====== Quoted text

Metadata-Version: 2.1
Name: transformertopic
Version: 1.8
Summary: Topic modeling using sentence_transformer
Home-page: https://github.com/nareto/transformertopic
Author: Renato Budinich
Author-email: rennabh@gmail.com
License: MIT
Platform: UNKNOWN
Description-Content-Type: text/markdown
Requires-Dist: hdbscan
Requires-Dist: loguru
Requires-Dist: numpy
Requires-Dist: pacmap
Requires-Dist: pytextrank
Requires-Dist: seaborn
Requires-Dist: sentence-transformers
Requires-Dist: umap-learn

# transformertopic
Topic Modeling using sentence embeddings. This procedure works very well: in practice it almost always produces sensible topics and (from a practical point of view) renders all LDA variants obsolete. 

This is my own implementation of the procedure described [here](https://towardsdatascience.com/topic-modeling-with-bert-779f7db187e6) by *Maarten Grootendorst*, who also has his own implementation available 
[here](https://github.com/MaartenGr/BERTopic). Thanks for this brilliant idea! 

I wanted to code it myself and have features marked with a ⭐, which as far as I know are not available in Grootendorst's implementation.

Features:
- Compute topic modeling 
- Compute dynamic topic modeling ("trends" here)
- ⭐ Assign topics on sentence rather than document level
- ⭐ Experiment with different dimension reducers
- ⭐ Experiment with different ways to generate a wordcloud from a topic
- ⭐ Infer topics of new batches of docs without retraining

# How it works
In the following the words "cluster" and "topic" are used interchangeably. Please note that in classic Topic Modeling procedures (e.g. those based on [LDA](https://en.wikipedia.org/wiki/Latent_Dirichlet_allocation)) each document is a probability distribution over topics. In this sense the procedure here presented could be considered as a special case where these distributions are always degenerate and concentrate the probability on one single index.

The procedure is: 

1. split paragraphs into sentences
2. compute sentence embeddings (using [sentence transformers](https://github.com/UKPLab/sentence-transformers))
3. compute dimension reduction of these embeddings (with [umap](https://github.com/lmcinnes/umap), [pacmap](https://github.com/YingfanWang/PaCMAP), [tsne](https://scikit-learn.org/stable/modules/generated/sklearn.manifold.TSNE.html) or [pca](https://scikit-learn.org/stable/modules/generated/sklearn.decomposition.PCA.html))
4. cluster them with [HDBSCAN](https://github.com/scikit-learn-contrib/hdbscan) 
5. for each topic compute a "cluster representator": a dictionary with words as keys and ranks as values (using [tfidf](https://en.wikipedia.org/wiki/Tf-idf), [textrank](https://derwen.ai/docs/ptr/) or [kmaxoids](http://ceur-ws.org/Vol-1458/E19_CRC4_Bauckhage.pdf) [^1])

============

To do:
A. Which algorithm does the transformertopic package description name for clustering the reduced sentence embeddings?
B. Please pick up the transformertopic package description after its fifth numbered step and write the next part.

====== Information shown

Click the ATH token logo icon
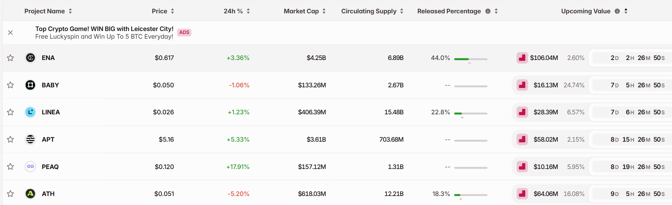Viewport: 672px width, 205px height. 30,194
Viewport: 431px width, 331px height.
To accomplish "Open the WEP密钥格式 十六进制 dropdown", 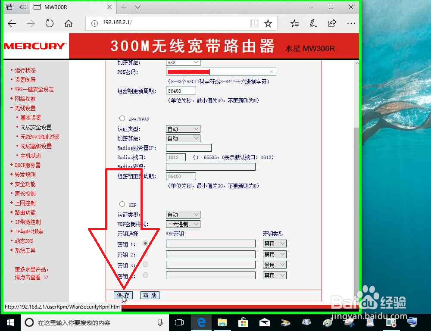I will pos(183,224).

============

Task responses:
A. HDBSCAN.

B.
6. use the cluster representators to compute [wordcloud](https://github.com/amueller/word_cloud)s for each topic

[^1]: my own implementation, see [kmaxoids.py](https://github.com/nareto/transformertopic/blob/master/transformertopic/clusterRepresentators/kmaxoids.py)

# Installation

    pip install -U transformertopic

# Usage
View also `test.py`.

Choose a reducer

    from transformertopic.dimensionReducers import PacmapEmbeddings, UmapEmbeddings, TsneEmbeddings
    #reducer = PacmapEmbeddings()
    #reducer = TsneEmbeddings()
    reducer = UmapEmbeddings(umapNNeighbors=13)

Init and run the model

    from transformertopic import TransformerTopic
    tt = TransformerTopic(dimensionReducer=reducer, hdbscanMinClusterSize=20)
    tt.train(documentsDataFrame=pandasDf, dateColumn='date', textColumn='coref_text', copyOtherColumns = True)
    print(f"Found {tt.nTopics} topics")
    print(tt.df.info())

If you want to use different embeddings, you can pass the SentenceTransformer model name via the `stEmbeddings` init argument to `TransformerTopic`. 

Show sizes of largest topics

    N = 10
    topNtopics = tt.showTopicSizes(N)


Choose a cluster representator and show wordclouds for the biggest topics

    from transformertopic.clusterRepresentators import TextRank, Tfidf, KMaxoids
    representator = Tfidf()
    # representator = TextRank()
    tt.showWordclouds(topNtopics clusterRepresentator=representator)

Show frequency of topics over times (dynamic topic modeling), or trends:

    tt.showTopicTrends()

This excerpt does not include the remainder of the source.